According to the British courts that are now merely an extension of the EU, the British Army is not a fighting force meant to protect the realm, but the equivalent of a branch of Lilywhites.

Update: Sexy T. Dear God!

5 comments:

Anonymous said...

Post the money grabbing bint to Afghanistan. There's one I'd like to see come home in a box.

Sergej said...

Whiny ... has no business being in the army. Army (in my non-Brit subject, so unofficial, opinion) has no business keeping bending over backward to give her benefits as if she were a UAW/SEIU worker. But in a box? Terrorists should end up in boxes, or preferably spread thinly over several acres of rocky ground, but if being a fat whiny person with an undeserved sense of entitlement were a capital offense, it would be time to buy stock in manufacturers of hemp ropes.

David said...

Let's go easy on the wishing people dead, lads. It's a bit strong and it isn't as if we were dealing with someone who really deserves it, like Bill Oddie.

Sergej said...

While terrorists are certainly made out of people, I think that at some point they pretty much end up turning in their membership cards for the human race. I do not advocate the death penalty for being a whiny person, because then the world would be a very lonely place to live.

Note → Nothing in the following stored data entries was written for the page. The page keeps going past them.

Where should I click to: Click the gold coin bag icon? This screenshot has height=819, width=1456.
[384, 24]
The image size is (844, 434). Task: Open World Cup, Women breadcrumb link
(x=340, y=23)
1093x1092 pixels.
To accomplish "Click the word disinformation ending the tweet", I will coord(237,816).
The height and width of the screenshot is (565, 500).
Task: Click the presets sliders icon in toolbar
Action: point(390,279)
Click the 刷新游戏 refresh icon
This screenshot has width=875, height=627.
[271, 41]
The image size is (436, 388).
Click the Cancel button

But what's this I notice about a 22-year enlistment? 22 years is a hefty chunk out of a human life. Maybe the enlistment papers needed some fine print that they didn't have, or the Ministry of Defense didn't consider that some female soldiers would have children when they were between 18 and 40 years old, and some of them would need to raise these children on their own. I mean, two- to eight-year enlistments, just plan these things, but 22 years, you're living a lot of your life in the service of the Crown.

David said...

I concur about the Jihadists,but the daft woman deserves contempt, not capital punishment. The Army is a fighting force and if you don't understand that, you should never have taken the Queen's shilling.